Latent Diffusion Inversion Requires Understanding the Latent Space
Mingxing Rao, Bowen Qu, Daniel Moyer
TL;DR
Latent Diffusion Inversion Requires Understanding the Latent Space shows that memorization in latent-domain diffusion models is not evenly distributed across latent codes and is heavily influenced by the decoder’s geometry. The authors introduce a decoder pullback metric $G(z)=J_D(z)^{\top}J_D(z)$ to quantify local distortion and define a per-dimension influence Infl$_i$(z) to identify which latent coordinates drive memorization. By masking out the least-memorizing latent dimensions before computing attack statistics, they achieve consistent improvements in score-based membership inference across six datasets and multiple attack methods, highlighting the practical privacy implications.

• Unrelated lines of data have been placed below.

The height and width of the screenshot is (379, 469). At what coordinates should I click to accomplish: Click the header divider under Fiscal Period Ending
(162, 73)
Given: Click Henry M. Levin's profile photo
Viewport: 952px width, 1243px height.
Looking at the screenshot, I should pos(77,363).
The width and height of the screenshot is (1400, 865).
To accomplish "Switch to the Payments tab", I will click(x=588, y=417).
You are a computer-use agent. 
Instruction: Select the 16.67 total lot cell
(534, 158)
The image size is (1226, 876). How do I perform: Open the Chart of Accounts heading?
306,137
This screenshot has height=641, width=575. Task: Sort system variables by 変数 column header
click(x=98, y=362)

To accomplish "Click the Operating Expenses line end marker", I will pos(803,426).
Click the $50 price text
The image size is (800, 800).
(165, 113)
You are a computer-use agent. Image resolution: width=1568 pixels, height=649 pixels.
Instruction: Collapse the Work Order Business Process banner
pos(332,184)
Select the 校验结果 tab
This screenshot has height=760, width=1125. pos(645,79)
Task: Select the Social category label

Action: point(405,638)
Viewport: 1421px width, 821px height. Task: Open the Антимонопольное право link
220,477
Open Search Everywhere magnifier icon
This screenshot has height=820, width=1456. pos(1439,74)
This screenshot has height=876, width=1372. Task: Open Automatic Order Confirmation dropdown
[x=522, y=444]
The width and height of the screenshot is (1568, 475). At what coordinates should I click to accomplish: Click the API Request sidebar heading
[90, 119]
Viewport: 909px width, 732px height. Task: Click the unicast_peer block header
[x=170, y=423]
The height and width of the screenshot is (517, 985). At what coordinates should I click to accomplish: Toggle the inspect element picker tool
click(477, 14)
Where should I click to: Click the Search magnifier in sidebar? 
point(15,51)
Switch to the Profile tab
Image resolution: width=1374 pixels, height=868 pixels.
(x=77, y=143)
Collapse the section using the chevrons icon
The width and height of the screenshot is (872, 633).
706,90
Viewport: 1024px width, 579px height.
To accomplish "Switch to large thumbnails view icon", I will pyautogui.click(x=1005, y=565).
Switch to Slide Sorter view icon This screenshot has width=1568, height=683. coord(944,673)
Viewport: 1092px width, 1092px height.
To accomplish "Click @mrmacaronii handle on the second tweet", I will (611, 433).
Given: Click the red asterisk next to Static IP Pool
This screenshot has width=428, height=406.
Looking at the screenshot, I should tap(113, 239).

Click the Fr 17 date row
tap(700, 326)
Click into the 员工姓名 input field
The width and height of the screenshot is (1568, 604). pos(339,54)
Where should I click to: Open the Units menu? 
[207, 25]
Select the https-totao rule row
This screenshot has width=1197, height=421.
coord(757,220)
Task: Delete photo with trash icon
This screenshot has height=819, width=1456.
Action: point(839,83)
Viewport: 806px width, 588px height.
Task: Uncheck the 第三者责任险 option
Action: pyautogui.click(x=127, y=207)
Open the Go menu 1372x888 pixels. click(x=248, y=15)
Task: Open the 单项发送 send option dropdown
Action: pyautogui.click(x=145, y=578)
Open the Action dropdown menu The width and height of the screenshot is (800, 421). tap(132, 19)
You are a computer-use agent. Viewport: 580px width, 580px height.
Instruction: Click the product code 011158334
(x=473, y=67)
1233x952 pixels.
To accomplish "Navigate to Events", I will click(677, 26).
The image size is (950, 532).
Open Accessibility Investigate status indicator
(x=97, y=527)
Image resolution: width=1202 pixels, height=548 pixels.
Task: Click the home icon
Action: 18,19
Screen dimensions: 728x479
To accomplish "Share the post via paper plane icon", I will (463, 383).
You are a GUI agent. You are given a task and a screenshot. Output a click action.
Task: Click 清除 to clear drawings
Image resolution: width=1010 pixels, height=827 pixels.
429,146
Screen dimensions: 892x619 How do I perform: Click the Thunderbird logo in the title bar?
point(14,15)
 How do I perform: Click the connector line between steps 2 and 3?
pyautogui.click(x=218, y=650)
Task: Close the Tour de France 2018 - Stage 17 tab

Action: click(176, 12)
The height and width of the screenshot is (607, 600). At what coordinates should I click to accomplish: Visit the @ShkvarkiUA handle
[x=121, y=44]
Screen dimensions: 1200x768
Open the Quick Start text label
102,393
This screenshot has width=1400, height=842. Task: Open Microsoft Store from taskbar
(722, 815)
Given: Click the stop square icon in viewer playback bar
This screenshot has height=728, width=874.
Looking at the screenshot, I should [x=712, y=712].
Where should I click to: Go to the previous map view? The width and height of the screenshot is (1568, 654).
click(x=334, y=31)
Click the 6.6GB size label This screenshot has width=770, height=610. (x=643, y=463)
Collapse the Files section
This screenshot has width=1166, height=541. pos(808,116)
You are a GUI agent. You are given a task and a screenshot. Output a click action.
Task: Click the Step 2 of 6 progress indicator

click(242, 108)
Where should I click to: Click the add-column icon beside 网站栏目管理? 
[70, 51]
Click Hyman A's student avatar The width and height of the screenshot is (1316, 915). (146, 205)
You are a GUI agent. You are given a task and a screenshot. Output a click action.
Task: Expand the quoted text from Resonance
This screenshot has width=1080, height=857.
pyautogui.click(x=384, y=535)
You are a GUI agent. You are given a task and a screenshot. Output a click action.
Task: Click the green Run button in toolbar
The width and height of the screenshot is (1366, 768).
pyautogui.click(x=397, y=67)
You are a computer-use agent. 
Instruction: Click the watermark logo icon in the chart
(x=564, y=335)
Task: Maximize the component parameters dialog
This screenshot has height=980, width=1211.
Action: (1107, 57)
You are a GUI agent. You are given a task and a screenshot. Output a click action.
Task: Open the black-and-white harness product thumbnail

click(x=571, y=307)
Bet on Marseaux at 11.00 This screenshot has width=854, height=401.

The work emphasizes that encoder–decoder geometry, rather than diffusion dynamics alone, governs memorization in LDMs and motivates geometry-aware analyses and defenses for latent-space inversion threats.
Abstract
The recovery of training data from generative models (``model inversion'') has been extensively studied for diffusion models in the data domain. The encoder/decoder pair and corresponding latent codes have largely been ignored by inversion techniques applied to latent space generative models, e.g., Latent Diffusion models (LDMs). In this work we describe two key findings: (1) The diffusion model exhibits non-uniform memorization across latent codes, tending to overfit samples located in high-distortion regions of the decoder pullback metric. (2) Even within a single latent code, different dimensions contribute unequally to memorization. We introduce a principled method to rank latent dimensions by their per-dimensional contribution to the decoder pullback metric, identifying those most responsible for memorization. Empirically, removing less-memorizing dimensions when computing attack statistics for score-based membership inference attacker significantly improves performance, with average AUROC gains of 2.7\% and substantial increases in TPR@1\%FPR (6.42\%) across diverse datasets including CIFAR-10, CelebA, ImageNet-1K, Pokémon, MS-COCO, and Flickr. This indicates stronger confidence in identifying members under extremely low false-positive tolerance. Our results highlight the overlooked influence of the auto-encoder geometry on LDM memorization and provide a new perspective for analyzing privacy risks in diffusion-based generative models.